We are interested in assessing the population intervention direct effect and the population intervention indirect effect, based on the effect decomposition of the population intervention effect introduced in Dı́az and Hejazi (2020).
To proceed, we’ll use as our running example a simple data set from
an observational study of the relationship between BMI and kids
behavior, distributed as part of the mma
R package
on CRAN. First, let’s load the packages we’ll be using and set a
seed; then, load this data set and take a quick look at it
# preliminaries
library(data.table)
library(dplyr)
library(tidyr)
library(sl3)
library(medshift)
library(mma)
set.seed(429153)
# load and examine data
data(weight_behavior)
dim(weight_behavior)
## [1] 691 15
## bmi age sex race numpeople car gotosch snack tvhours cmpthours
## 1 18.20665 12.2 F OTHER 5 3 2 1 4 0
## 2 22.78401 12.8 M OTHER 4 3 2 1 4 2
## 3 19.60725 12.6 F OTHER 4 2 4 2 NA NA
## 4 25.56754 12.1 M OTHER 2 3 2 1 0 2
## 5 15.07408 12.3 M OTHER 4 1 2 1 2 1
## 6 22.98338 11.8 M OTHER 4 1 1 1 4 3
## cellhours sports exercises sweat overweigh
## 1 0 2 2 1 0
## 2 0 1 8 2 0
## 3 NA <NA> 4 2 0
## 4 0 2 9 1 1
## 5 3 1 12 1 0
## 6 2 1 1 1 0
The documentation for the data set describes it as a “database obtained from the Louisiana State University Health Sciences Center, New Orleans, by Dr. Richard Scribner. He explored the relationship between BMI and kids behavior through a survey at children, teachers and parents in Grenada in 2014. This data set includes 691 observations and 15 variables.”
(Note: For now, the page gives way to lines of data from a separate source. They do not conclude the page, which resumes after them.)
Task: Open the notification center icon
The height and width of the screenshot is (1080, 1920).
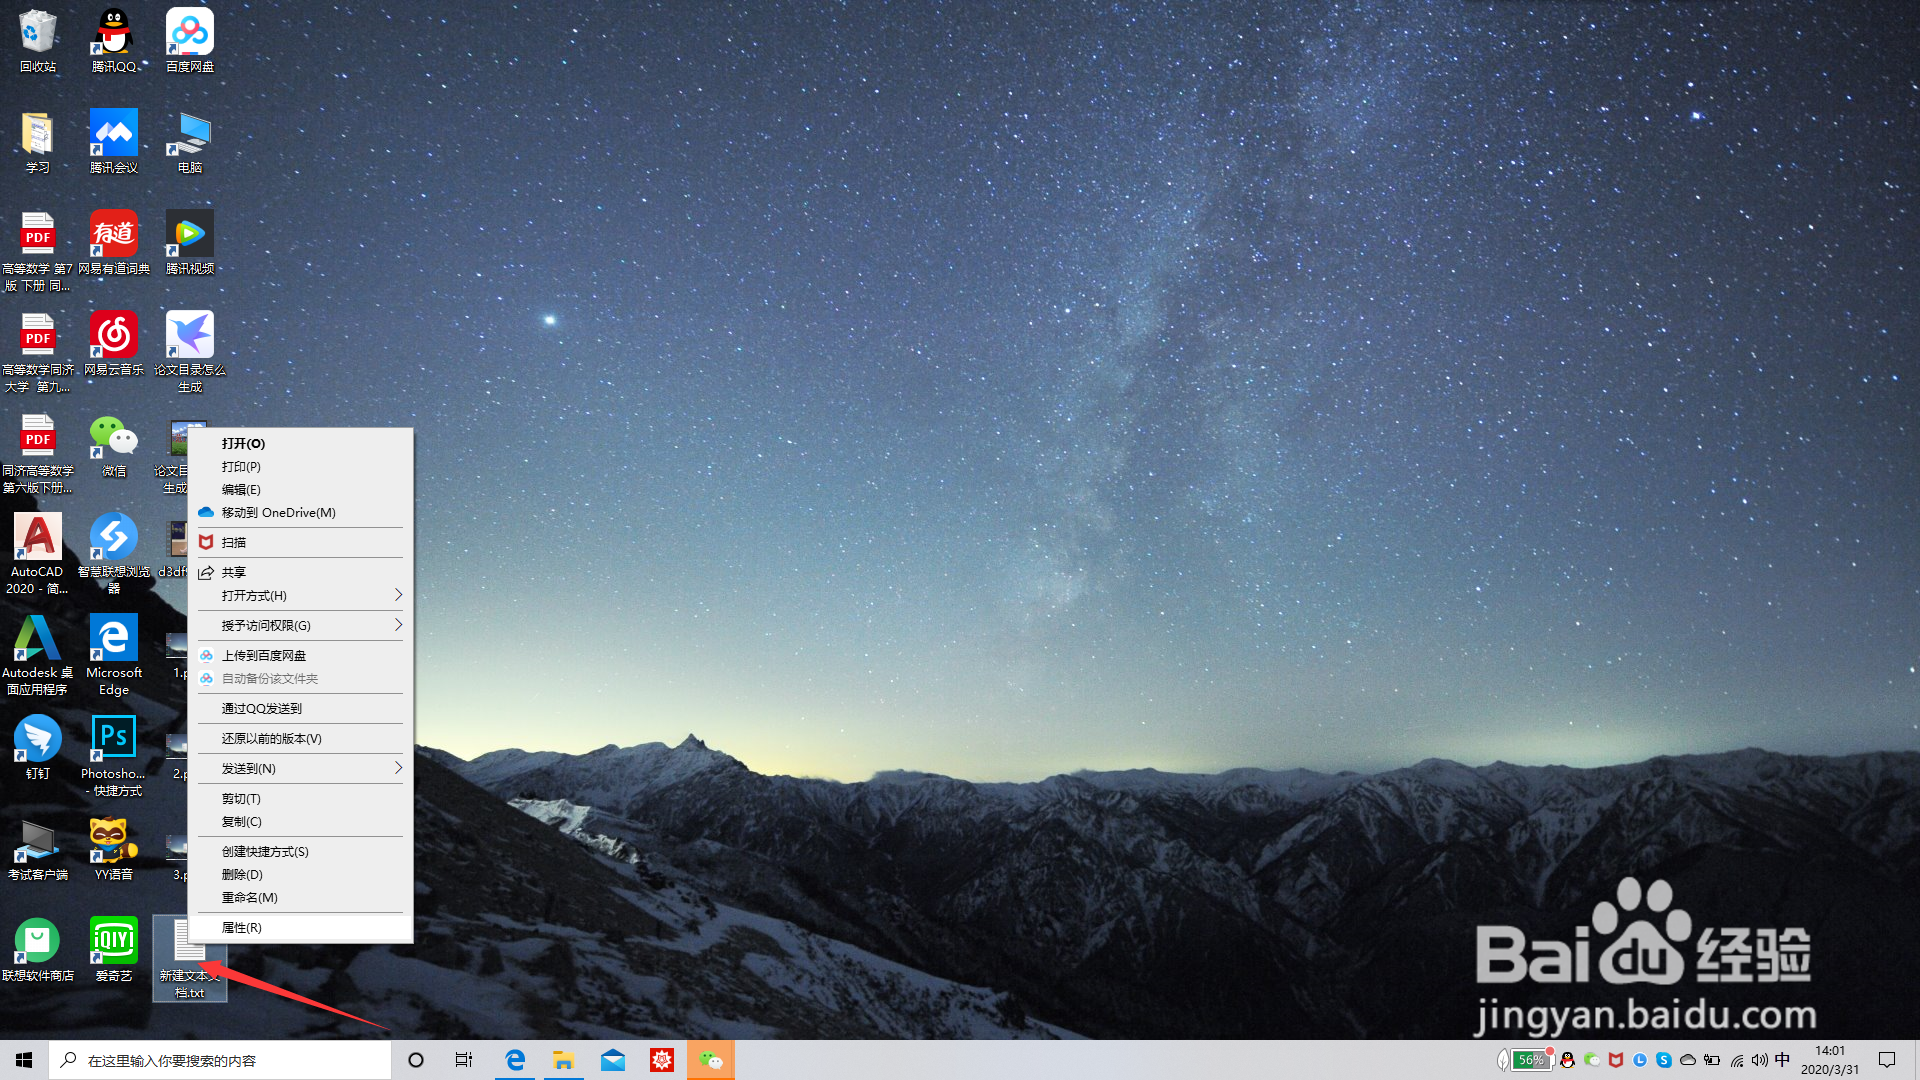Action: pos(1887,1060)
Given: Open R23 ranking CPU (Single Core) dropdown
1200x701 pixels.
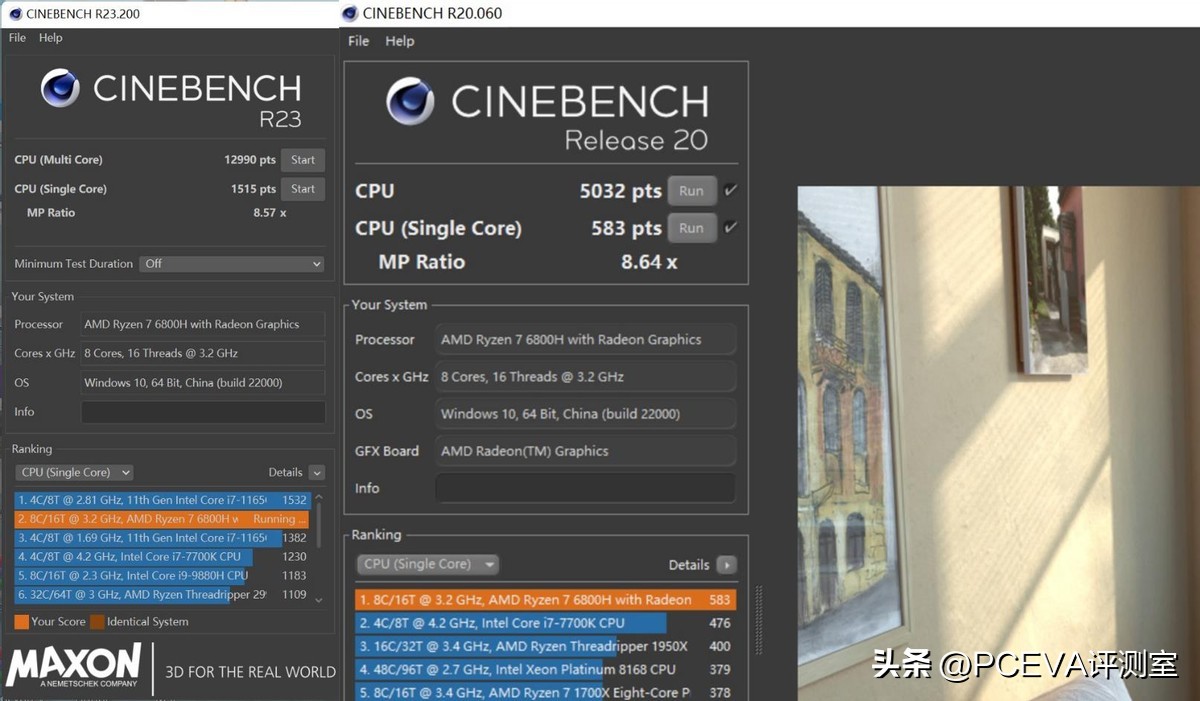Looking at the screenshot, I should 74,472.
Unfortunately, the data set contains a few observations with missing values. As these are unrelated to the object of our analysis, we’ll simply remove these for the time being. Note that in a real data analysis, we might consider strategies to fully make of the observed data, perhaps by imputing missing values. For now, we simply remove the incomplete observations, resulting in a data set with fewer observations but much the same structure as the original:
## [1] 567 15
## bmi age sex race numpeople car gotosch snack tvhours cmpthours
## 1 18.20665 12.2 F OTHER 5 3 2 1 4 0
## 2 22.78401 12.8 M OTHER 4 3 2 1 4 2
## 3 25.56754 12.1 M OTHER 2 3 2 1 0 2
## 4 15.07408 12.3 M OTHER 4 1 2 1 2 1
## 5 22.98338 11.8 M OTHER 4 1 1 1 4 3
## 6 19.15658 12.1 F OTHER 3 3 2 1 0 0
## cellhours sports exercises sweat overweigh
## 1 0 1 2 1 0
## 2 0 0 8 2 0
## 3 0 1 9 1 1
## 4 3 0 12 1 0
## 5 2 0 1 1 0
## 6 1 0 1 3 0
For the analysis of this observational data set, we focus on the
effect of participating in a sports team (sports
) on the
BMI of children (bmi
), taking several related covariates as
mediators (snack
, exercises
,
overweigh
) and all other collected covariates as potential
confounders. Considering an NPSEM, we separate the observed variables
from the data set into their corresponding nodes as follows
Y <- weight_behavior_complete$bmi
A <- weight_behavior_complete$sports
Z <- weight_behavior_complete %>%
select(snack, exercises, overweigh)
W <- weight_behavior_complete %>%
select(age, sex, race, numpeople, car, gotosch, tvhours, cmpthours,
cellhours, sweat)
Finally, in our analysis, we consider an incremental propensity score intervention (IPSI), as first proposed by Kennedy (2018), wherein the odds of participating in a sports team is modulated by some fixed amount (0 ≤ δ ≤ ∞) for each individual. Such an intervention may be interpreted as the effect of a school program that motivates children to participate in sports teams. To exemplify our approach, we postulate a motivational intervention that triples the odds of participating in a sports team for each individual:
To easily incorporate ensemble machine learning into the estimation
procedure, we rely on the facilities provided in the sl3
R package (coyle2020sl3?). For a complete
guide on using the sl3
R package, consider consulting https://tlverse.org/sl3,
or https://tlverse.org
(and https://github.com/tlverse) for the tlverse
ecosystem, of which sl3
is a major part. We construct an
ensemble learner using a handful of popular machine learning algorithms
below
# SL learners used for continuous data (the nuisance parameter M)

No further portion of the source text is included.